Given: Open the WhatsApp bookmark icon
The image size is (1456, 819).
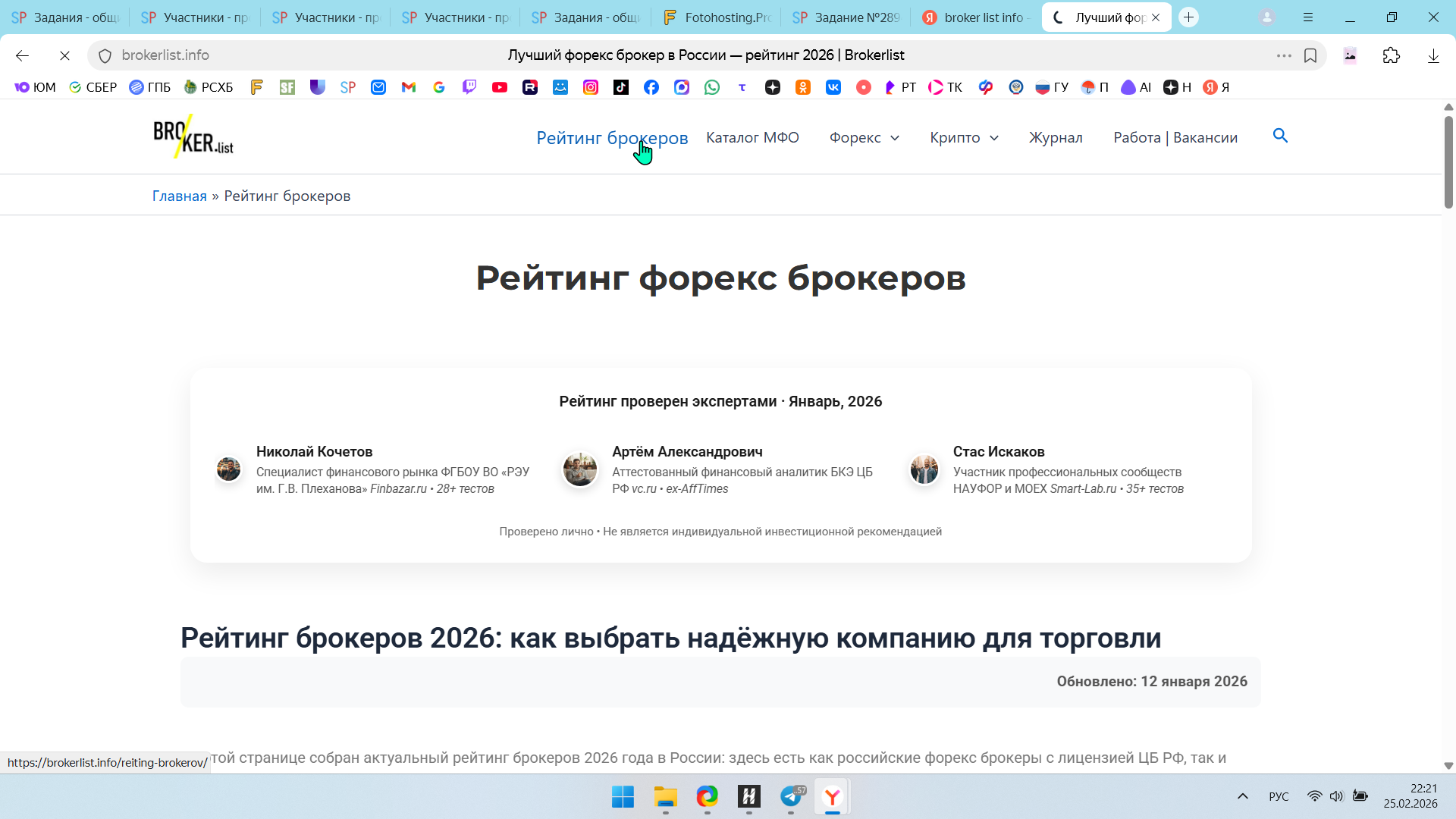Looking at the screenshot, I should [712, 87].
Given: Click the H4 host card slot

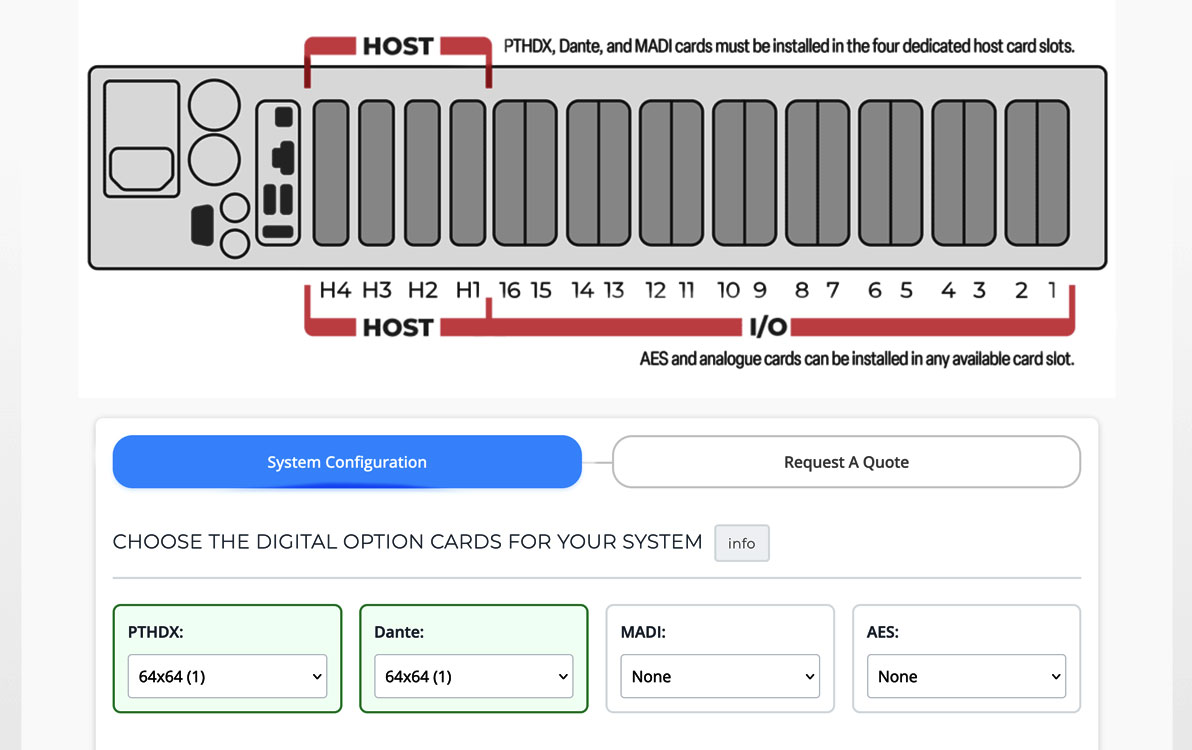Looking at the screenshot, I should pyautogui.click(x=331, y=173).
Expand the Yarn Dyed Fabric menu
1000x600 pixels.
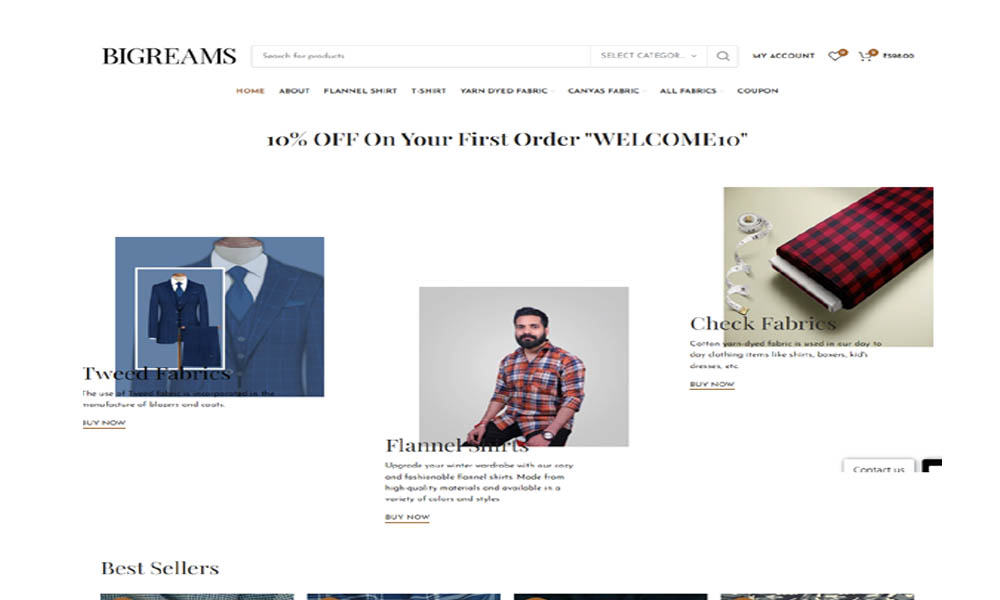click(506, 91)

——————

→ Instruction
Can you set down the data above line for line, exactly as it appears, but without the pictures?

→ Response to the exercise
Given: Open the WhatsApp bookmark icon
The image size is (1456, 819).
Looking at the screenshot, I should [712, 87].
Given: Click the H4 host card slot

Looking at the screenshot, I should pyautogui.click(x=331, y=173).
Expand the Yarn Dyed Fabric menu
1000x600 pixels.
click(506, 91)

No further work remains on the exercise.